Getting Old in Metal


You think you still have it. That you’re still in the game.

Your tastes are more refined than they used to be.

You look at that “kids these days” are listening to and you scoff.

What is it about the music “kids these days” are listening to that you’re missing? You begin to wonder, “Wasn’t I once a kid these days?”

You begin to doubt yourself and consider that you might just be out of touch.

You insist that, no, you’re not out of touch. You know better from your years — decades — of experience.

Finding new favorite bands becomes more difficult. Not only are you jaded, but you just don’t have the energy to endlessly seek out new music anymore. It comes to you, instead of you going to it.

You become aware of a new scene/trend after it’s already started to bubble up, instead of being a part of that bubble without realizing it.

People just a few years younger than you, that got into metal just a few years after you did, don’t get what was so special about bands that were seminal to you and everyone you knew (see above: you were a part of the previous bubble without realizing it).
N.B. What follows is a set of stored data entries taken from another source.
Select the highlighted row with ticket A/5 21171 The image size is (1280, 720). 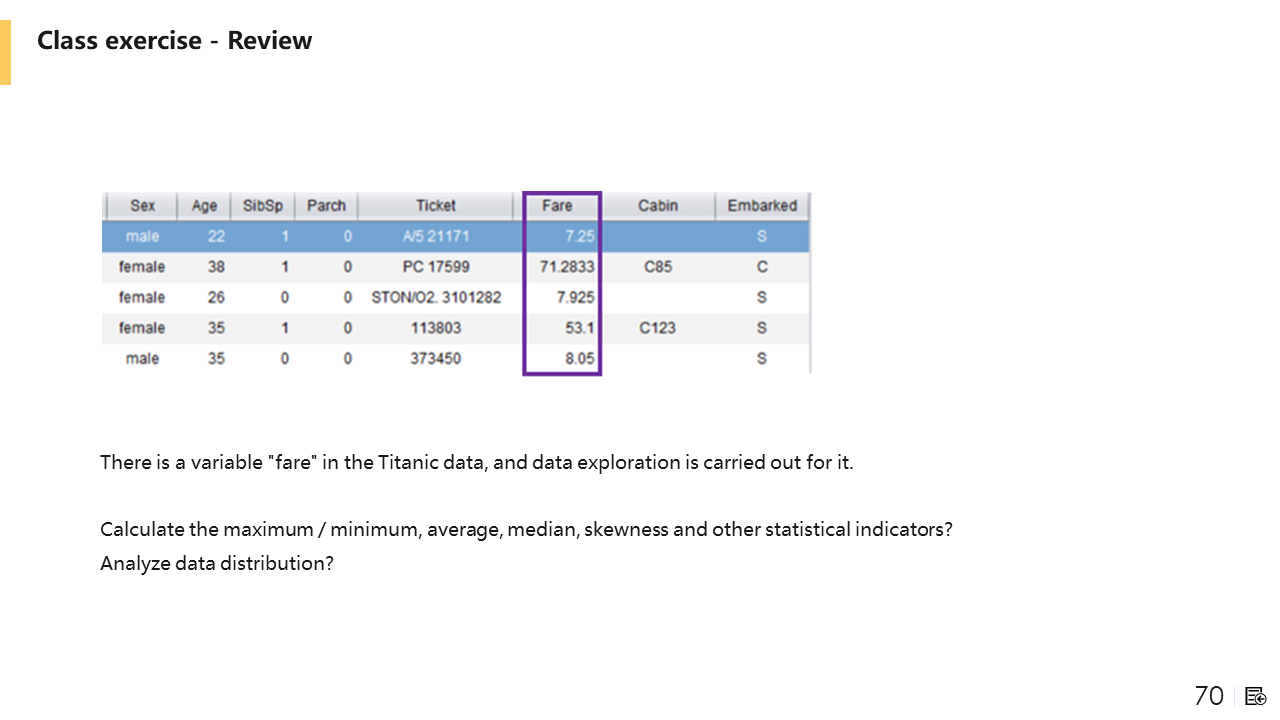coord(436,237)
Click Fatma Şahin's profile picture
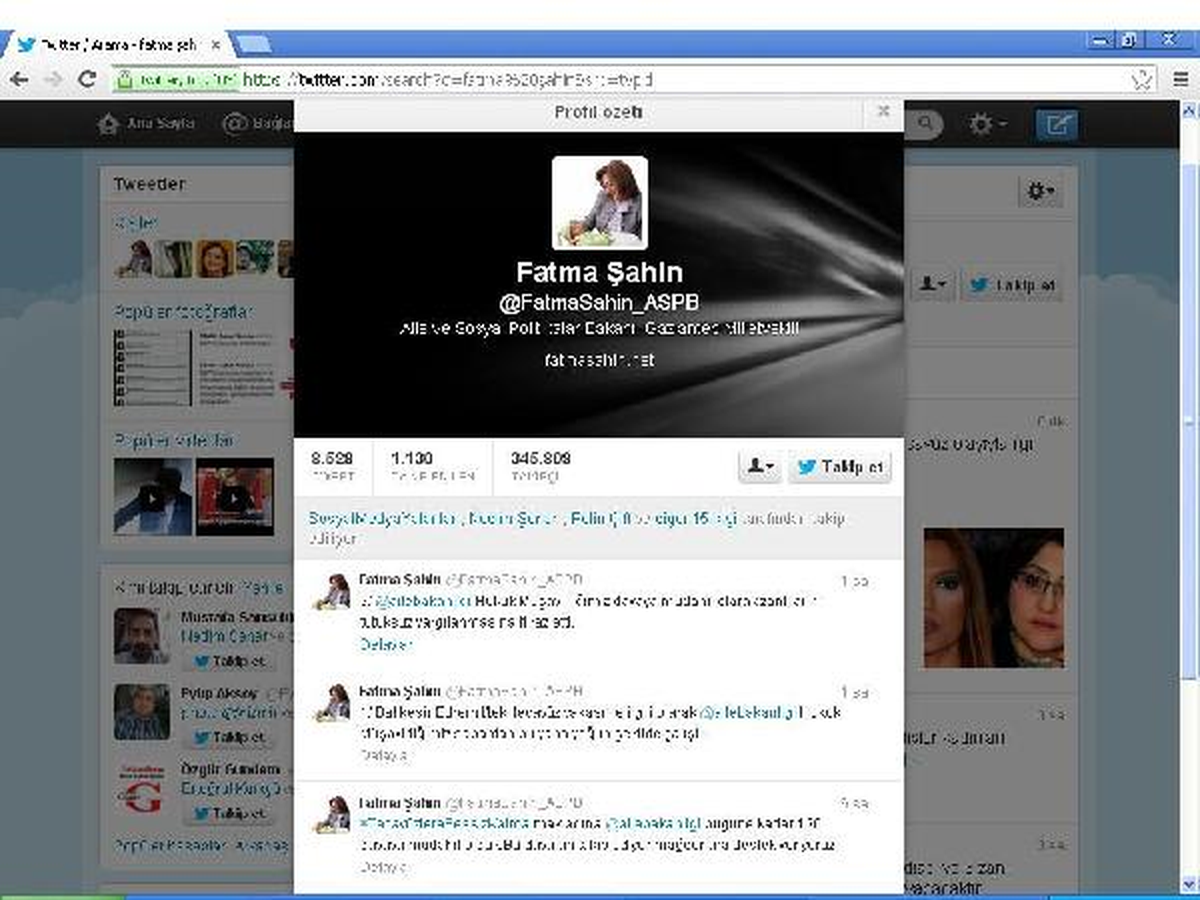This screenshot has width=1200, height=900. tap(600, 202)
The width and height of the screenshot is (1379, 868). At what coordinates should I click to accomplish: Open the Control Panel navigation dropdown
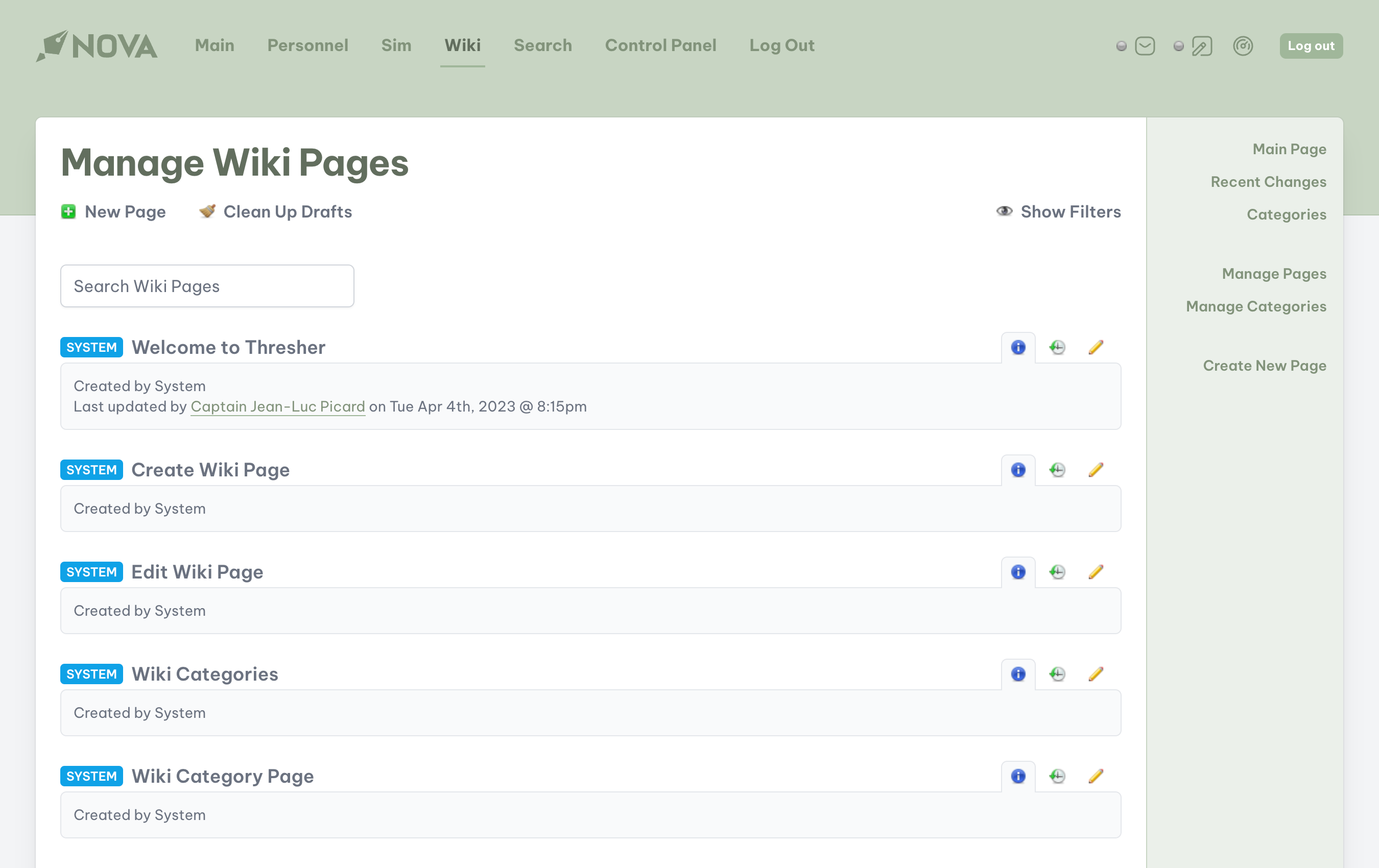click(660, 45)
No amount of explaining helps.

You get a lot less angry than you used to about mainstream metal and/or bands that aren’t cool to like.
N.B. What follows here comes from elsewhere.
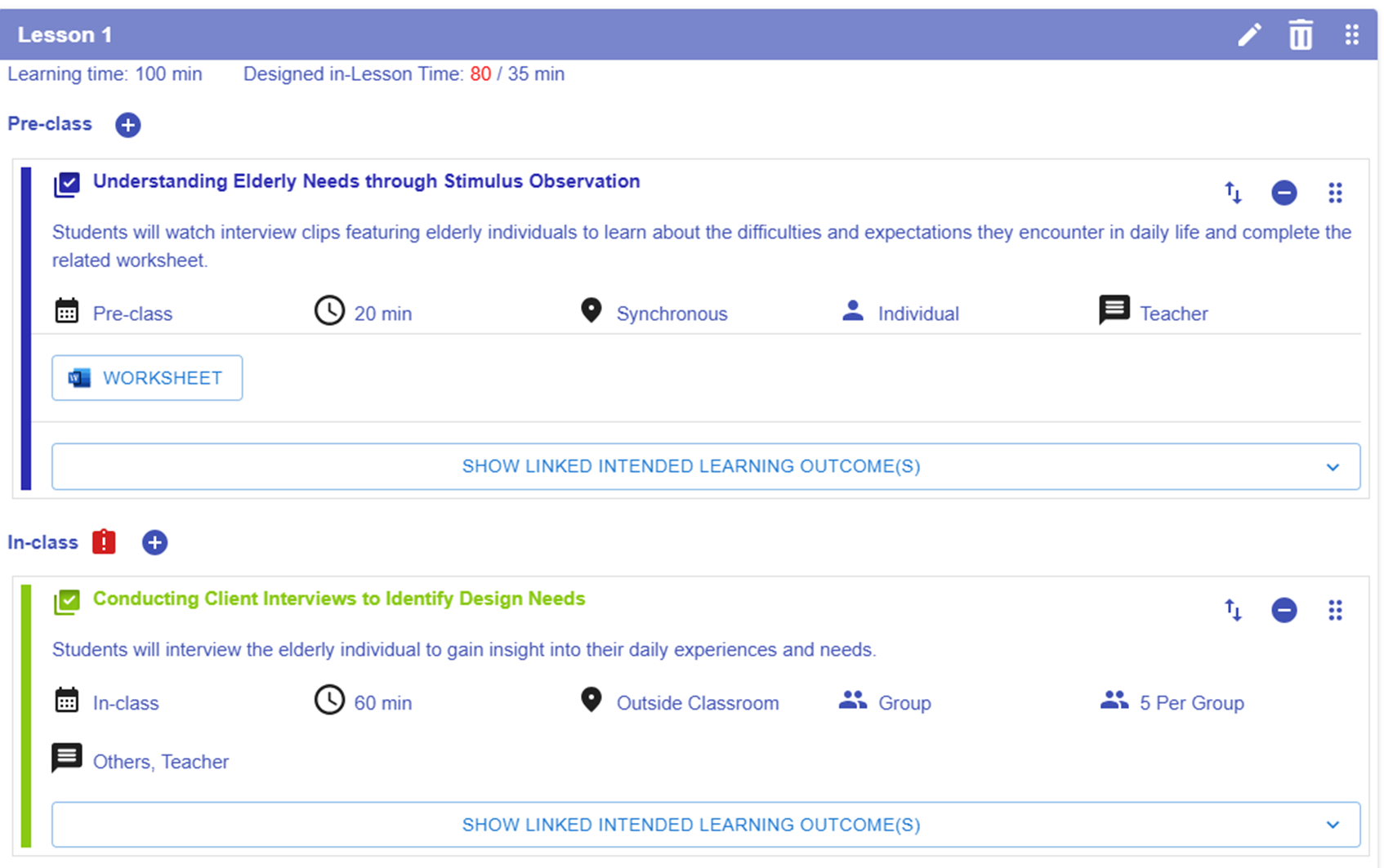Click the purple color bar of Pre-class task

tap(26, 328)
You enjoy a few of the above bands yourself. “Good songwriting.”

Bands you once hated for being a part of the next big trend seem to have morphed into more mature and palatable versions of themselves.

Attack Attack still ruined everything.

You find it amusing and perplexing when trends from 20 years ago come back around… since, for the first time in your life, you were an adult during the original time period for which the revival is nostalgic.

You find it even more amusing and perplexing when those trends come from obscure niches that weren’t that popular the first time around. Like the current swell in bands that ape Helmet/Quicksand/Unsane.

Music simply being “heavy” or “brutal” isn’t enough anymore. It’s got to have something else to it.

You only go to the shows you really want to go to instead of devouring everything that comes through town.

More often than not, those bands are old favorites of yours. You seek solace in those more and more often.

You stay as far away from the moshpit as fucking possible.

You cheer on the inside whenever you see someone else at a metal show who has grays.

You’re excited when a show ends early so you can go home and get to bed at a decent hour.

You leave a couple of songs before the headliner finishes.

You insist you still have better taste than kids these days.

You’re right, you probably do.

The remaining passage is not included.